Given passage ::
TOKYO — Quietly but firmly, the United States Wednesday began exerting pressure on Indonesia's President Sukarno.

A special emissary from President Kennedy met twice with the vacationing Sukarno on Indonesia's plan to nationalize the multimillion dollar investments of U.S. oil firms in the Southeast Asia island nation.

In the background was growing U.S. impatience with Sukarno's seeming inability to solve Indonesia's political and economic ills, despite about $100 million in U.S. aid annually, and his threats of international adventure that keep Southeast Asia in a turmoil.

Sukarno has threatened war if Malaya forms the Malaysian federation with his close neighbors — Singapore, Brunei, Sarawak and North Borneo. The U.S. State Department is on record as favoring the federation, saying. it would enhance political stability of all Southeast Asia.

An informed source said American negotiators have given Sukarno a stiff proposition on the oil issue, pointing out there is considerable pressure in the U.S. for withdrawal of foreign aid from nations that indiscriminately nationalize American investments.

Heading the U.S. negotiating team is Kennedy's special envoy, Lt. Gov. Wilson Wyatt of Kentucky. Wyatt was accompanied Wednesday by Howard Jones, U.S. ambassador to Indonesia. and Walter Levy of New York, described here as an independent oil consultant who specializes in assisting the State Department on nationalization cases.

Wyatt and Levy arrived unannounced in Tokyo, which is Sukarno's favorite pleasure spot abroad. Jones ostensibly came for a vacation and a briefing of U.S. Peace Corps personnel to be assigned to Indonesia.

Wyatt would say only that American oil firms were discussed in his first meeting with Sukarno and that the talks were cordial and useful.

Indonesian officials were not available for comment.

Sukarno apparently did net learn until earlier this week that the oil issue would be raised during his vacation. An informed source said the U.S. ambassador to Japan, Edwin O. Reischauer, visited Sukarno in his plush Imperial Hotel Suite to inform him that a presidential emissary would be calling on him.

U.S. officials insist that they are staying out of Sukarno's confrontation with Premier Tunku Abdul Rahman, father of the Malaysia concept. Sukarno and Rahman are scheduled to confer Friday.

However, the U.S. ambassador to Malaya, Charles F. Baldwin, also is in Tokyo. U.S. officials call this a coincidence, saying Baldwin is vacationing.

Sukarno has one other iron in the fire in Tokyo. He is reported negotiating for entry of Indonesia in the 1964 Olympia Games in Tokyo. Indonesia was barred after it excluded Nationalist China and Israel from the Asian Games in Jakarta last year.

Given data ::
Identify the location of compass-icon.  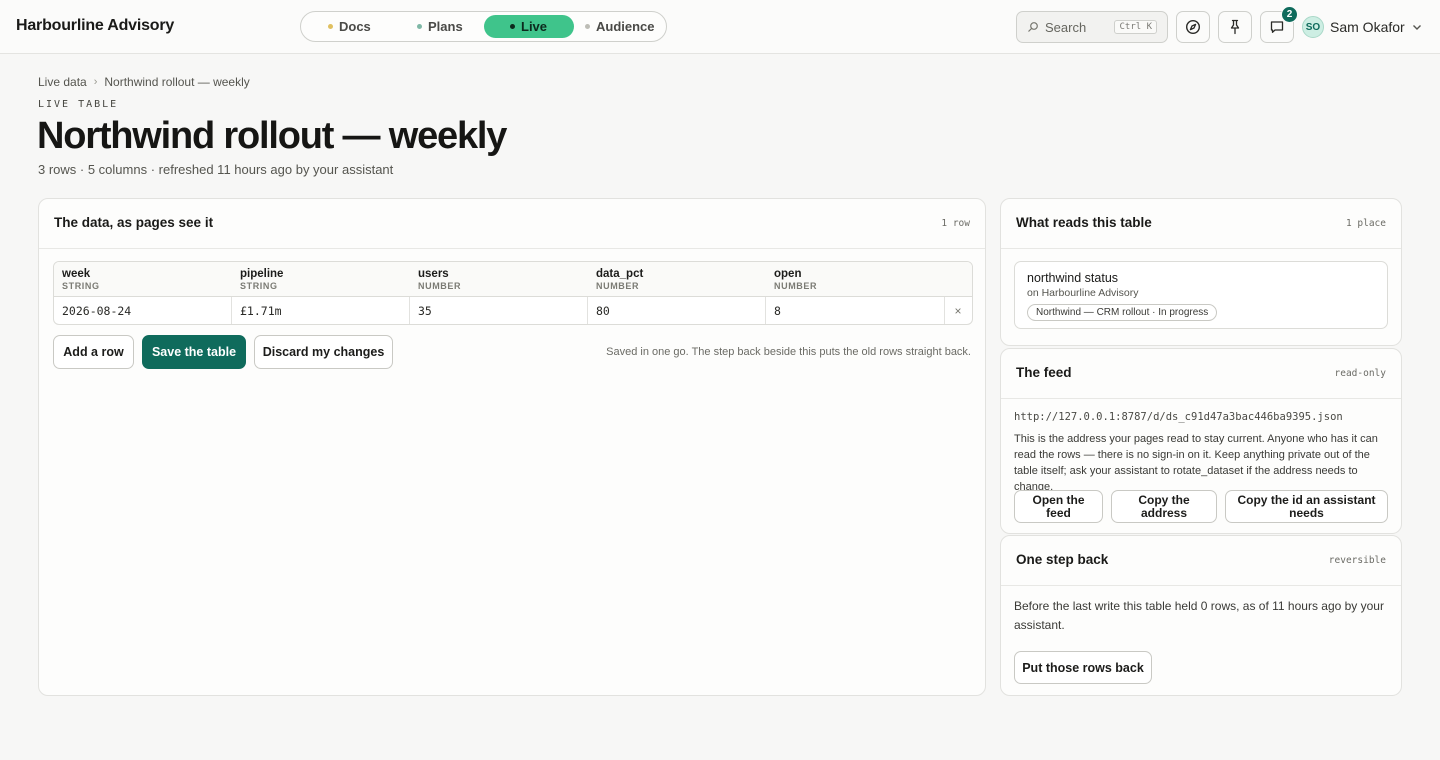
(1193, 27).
---
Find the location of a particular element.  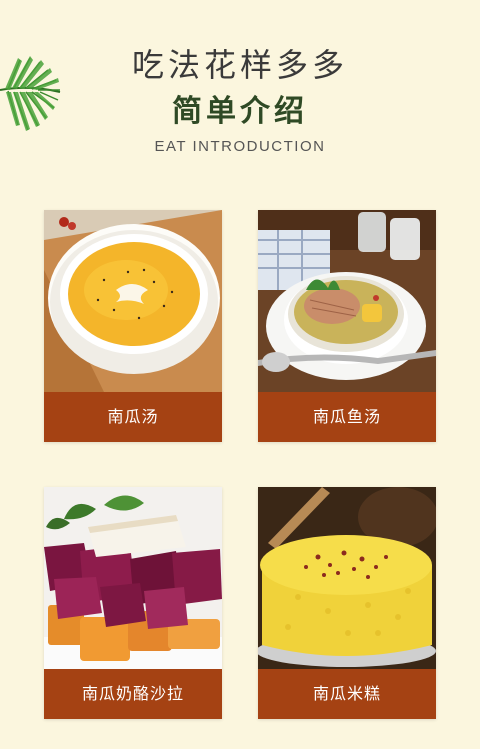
* * *
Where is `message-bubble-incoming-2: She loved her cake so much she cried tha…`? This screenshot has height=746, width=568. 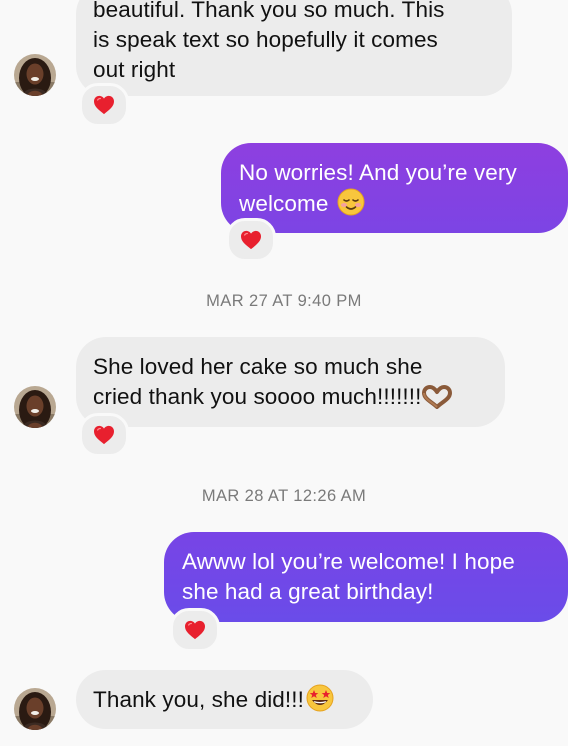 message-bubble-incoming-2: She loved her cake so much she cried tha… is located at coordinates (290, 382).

Exercise 1 ::
In the article about U.S. pressure on Sukarno, transcribe the passage that starts at the words "Sukarno apparently did" and ends after the words "calling on him.".
Exercise 2 ::
Name each U.S. ambassador mentioned in the article about U.S. pressure on Sukarno, along with the country where each one serves.

Exercise solution 1 ::
Sukarno apparently did net learn until earlier this week that the oil issue would be raised during his vacation. An informed source said the U.S. ambassador to Japan, Edwin O. Reischauer, visited Sukarno in his plush Imperial Hotel Suite to inform him that a presidential emissary would be calling on him.

Exercise solution 2 ::
- Howard Jones, U.S. ambassador to Indonesia
- Edwin O. Reischauer, U.S. ambassador to Japan
- Charles F. Baldwin, U.S. ambassador to Malaya